# Work instruction:
Using the records below, locate all lines containing "Ralley" and return them.

# Data to examine:
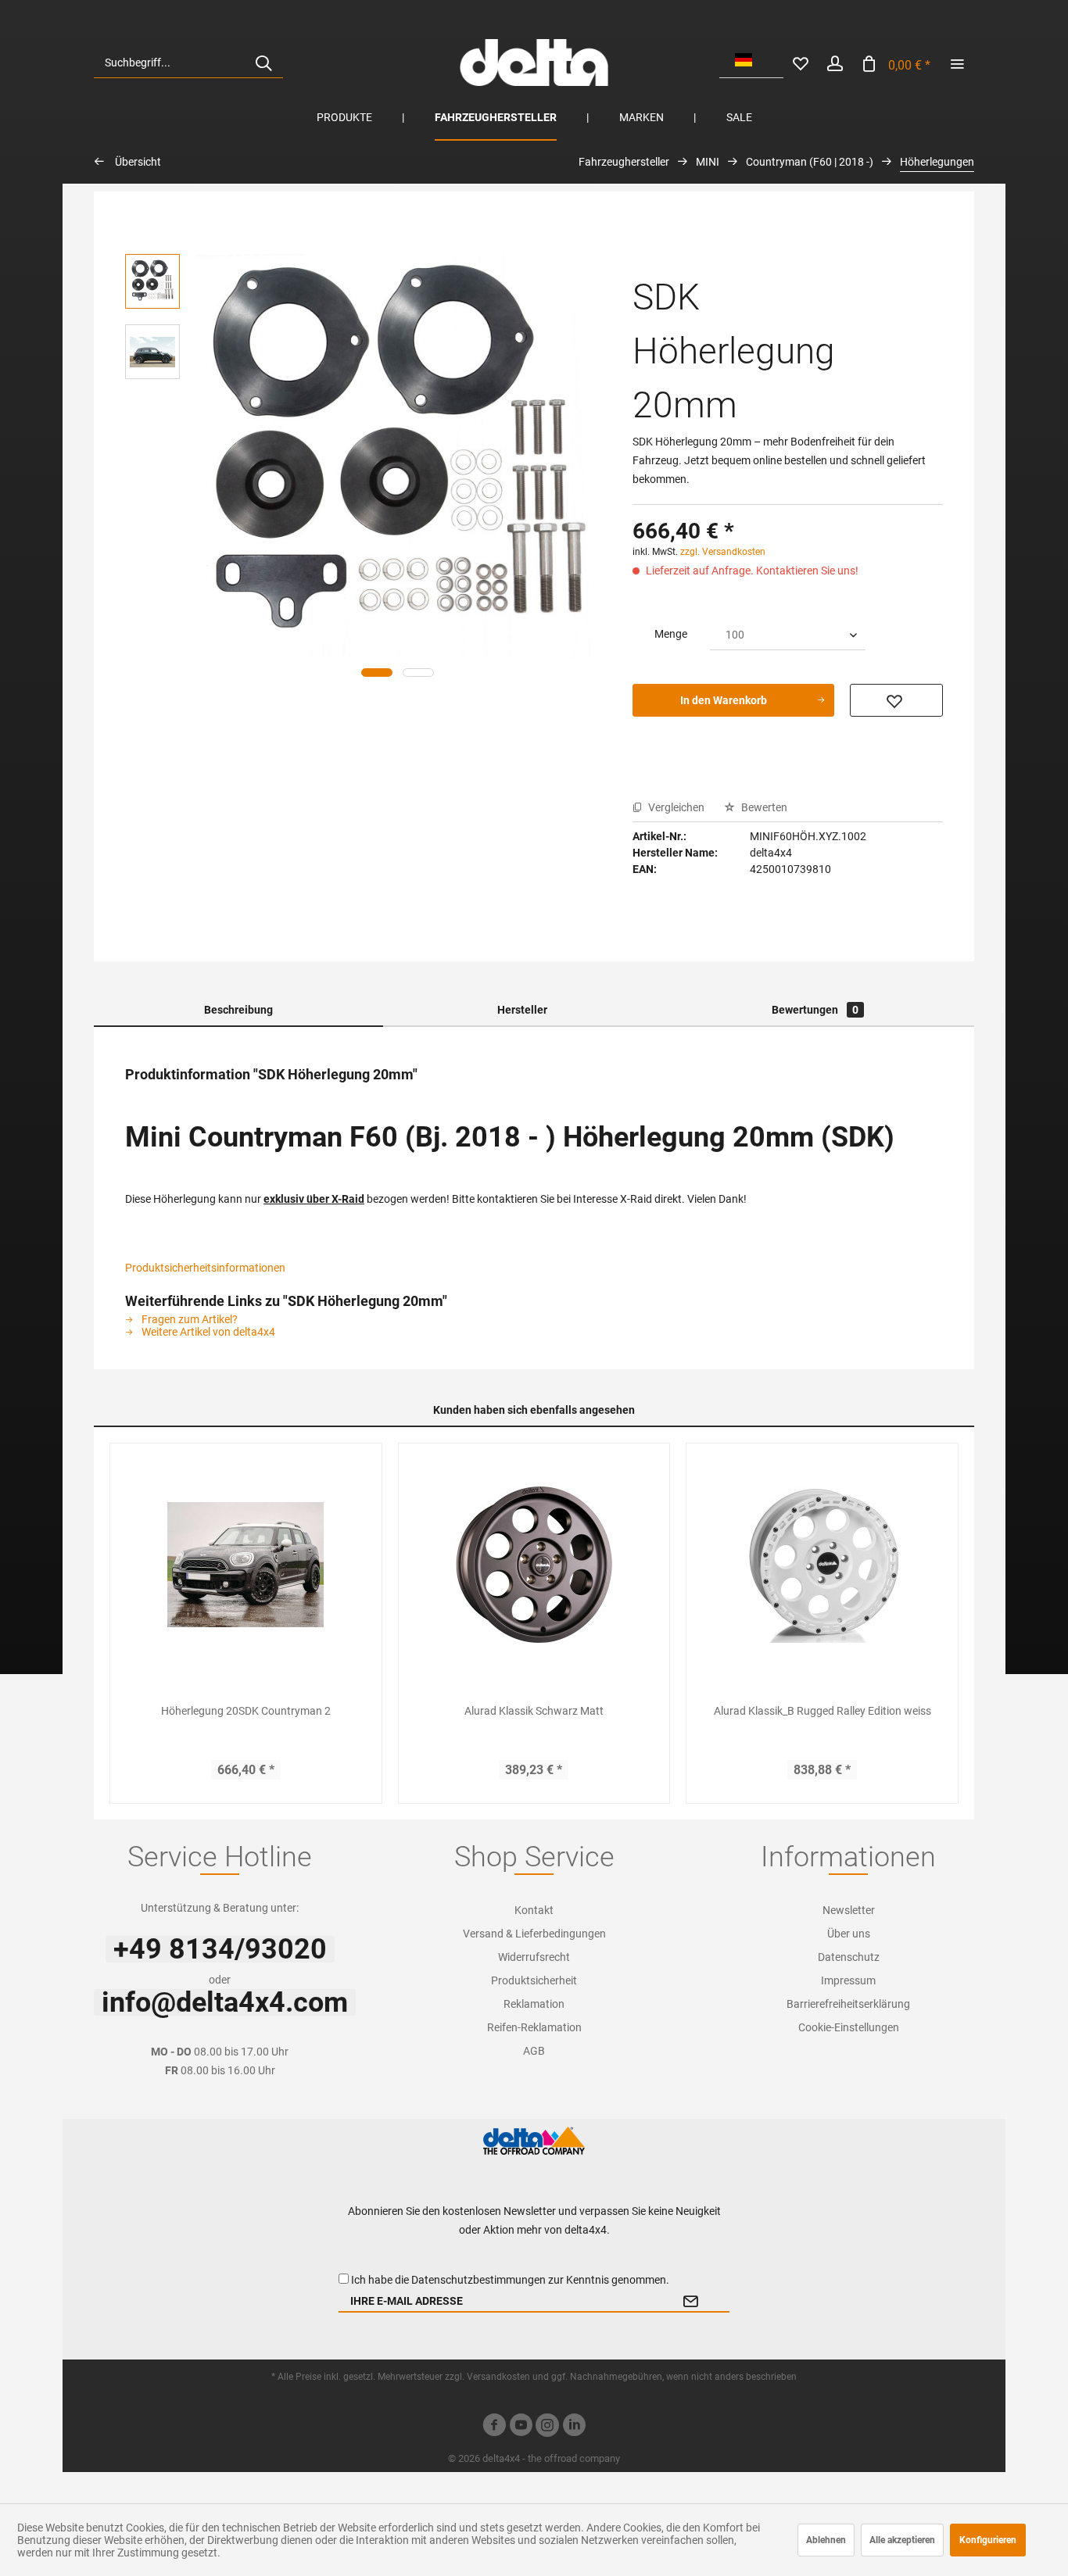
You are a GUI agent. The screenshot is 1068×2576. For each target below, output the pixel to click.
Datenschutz (849, 1957)
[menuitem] (188, 62)
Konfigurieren (987, 2540)
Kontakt (534, 1910)
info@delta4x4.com (225, 2002)
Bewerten (763, 807)
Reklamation (534, 2004)
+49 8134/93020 (220, 1949)
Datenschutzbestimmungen (478, 2280)
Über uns (848, 1933)
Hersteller (522, 1010)
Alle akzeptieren (902, 2540)
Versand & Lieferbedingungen (534, 1933)
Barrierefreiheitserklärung (848, 2004)
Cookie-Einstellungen (848, 2027)
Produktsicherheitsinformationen (205, 1267)
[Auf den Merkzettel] (896, 700)
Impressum (848, 1980)
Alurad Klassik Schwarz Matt (534, 1711)
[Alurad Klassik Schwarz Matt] (534, 1565)
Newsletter (849, 1910)
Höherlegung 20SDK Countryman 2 (246, 1711)
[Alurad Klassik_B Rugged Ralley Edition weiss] (822, 1565)
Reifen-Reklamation (534, 2027)
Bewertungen (815, 1010)
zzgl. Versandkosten (722, 551)
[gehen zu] (957, 62)
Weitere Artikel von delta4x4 (207, 1332)
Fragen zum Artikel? (188, 1319)
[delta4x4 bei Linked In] (574, 2427)
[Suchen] (263, 62)
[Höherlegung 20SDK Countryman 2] (246, 1565)
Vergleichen (675, 807)
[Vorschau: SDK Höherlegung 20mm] (152, 281)
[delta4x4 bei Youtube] (520, 2427)
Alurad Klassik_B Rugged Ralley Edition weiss (822, 1711)
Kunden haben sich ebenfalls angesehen (534, 1410)
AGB (534, 2051)
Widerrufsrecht (534, 1957)
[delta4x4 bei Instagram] (547, 2427)
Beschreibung (238, 1010)
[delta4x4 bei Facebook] (494, 2427)
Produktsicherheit (534, 1980)
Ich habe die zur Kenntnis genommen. (510, 2280)
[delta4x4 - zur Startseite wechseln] (533, 62)
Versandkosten (498, 2376)
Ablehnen (826, 2540)
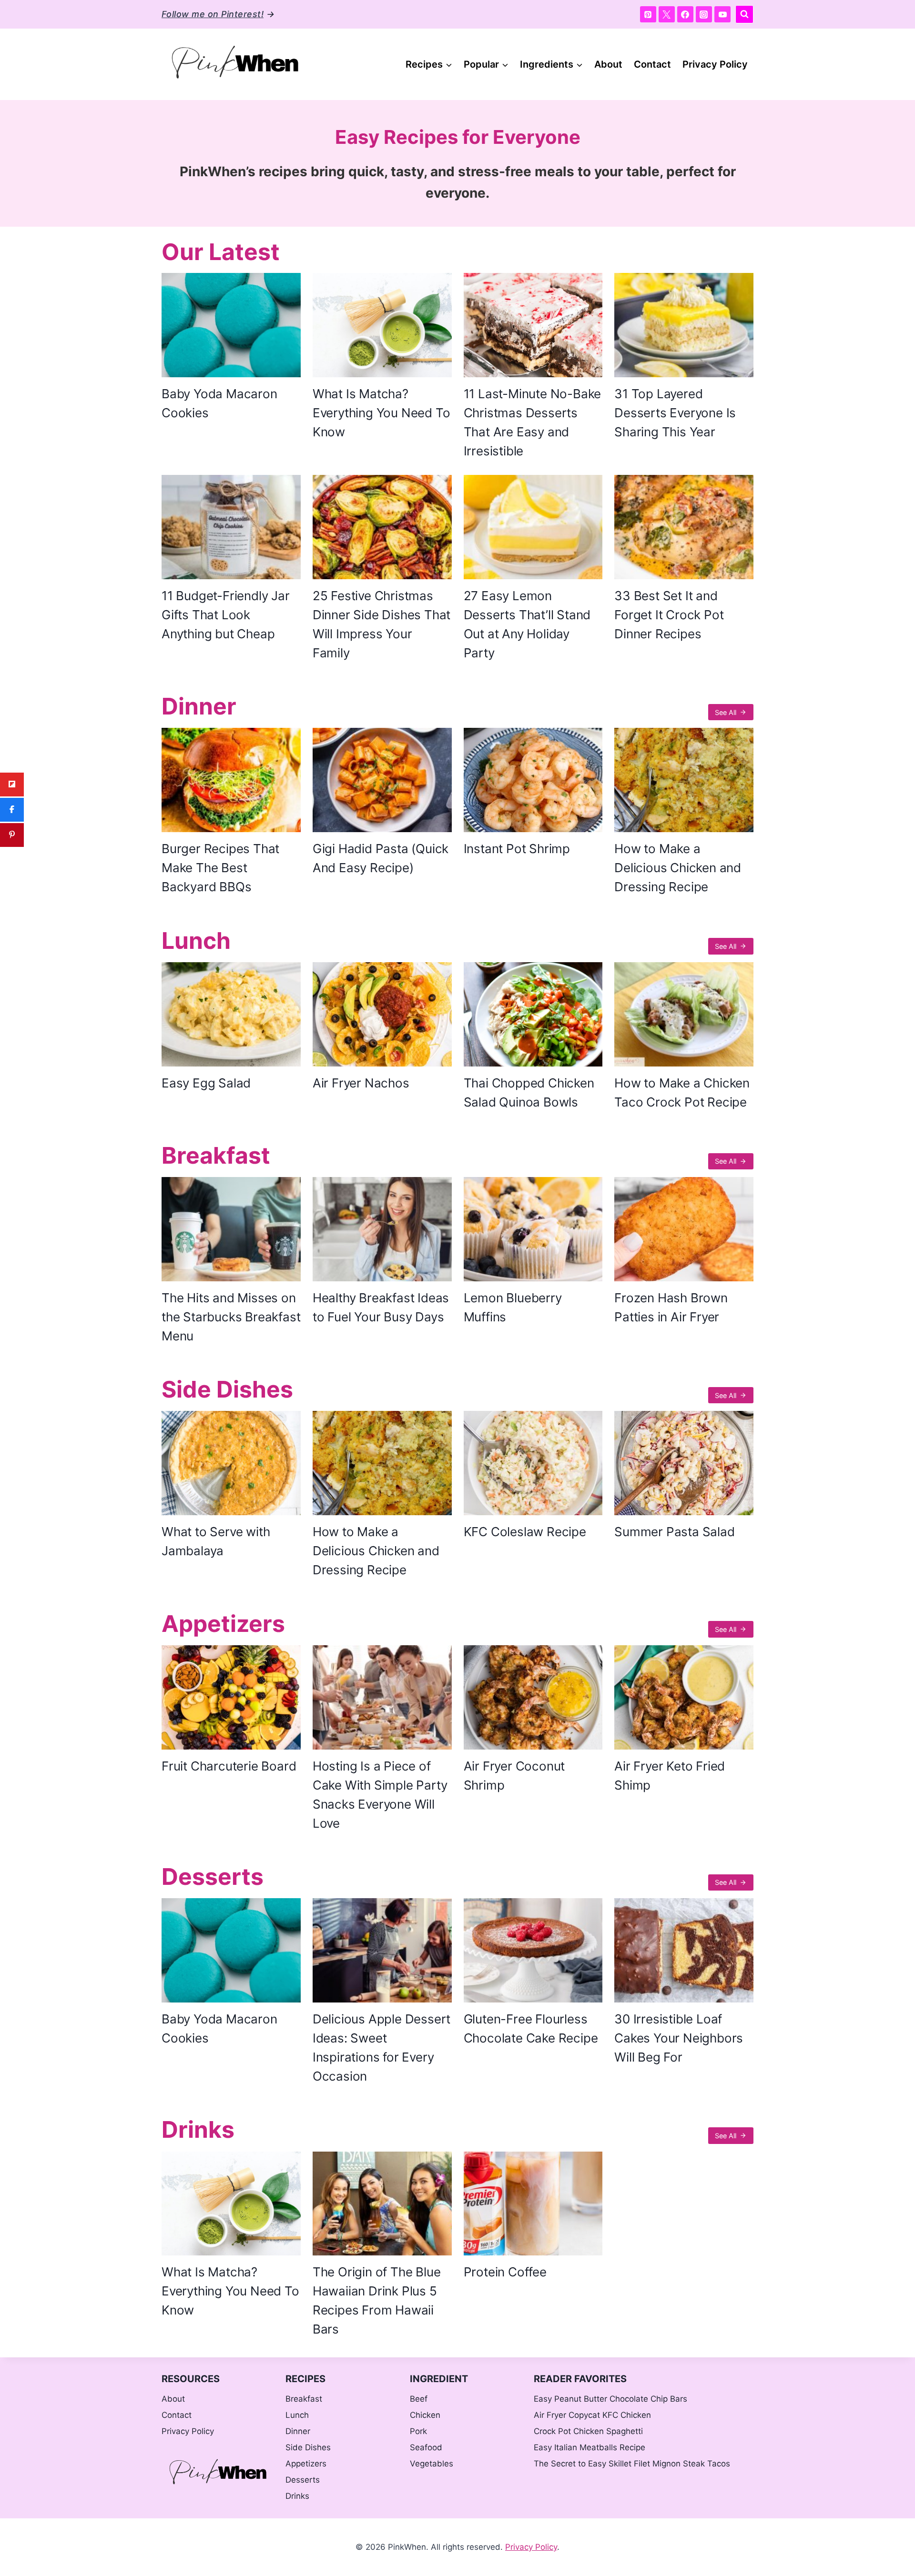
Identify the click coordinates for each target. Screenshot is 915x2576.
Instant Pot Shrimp (517, 848)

# Solution to this exercise:
[Alurad Klassik_B Rugged Ralley Edition weiss] (822, 1565)
Alurad Klassik_B Rugged Ralley Edition weiss (822, 1711)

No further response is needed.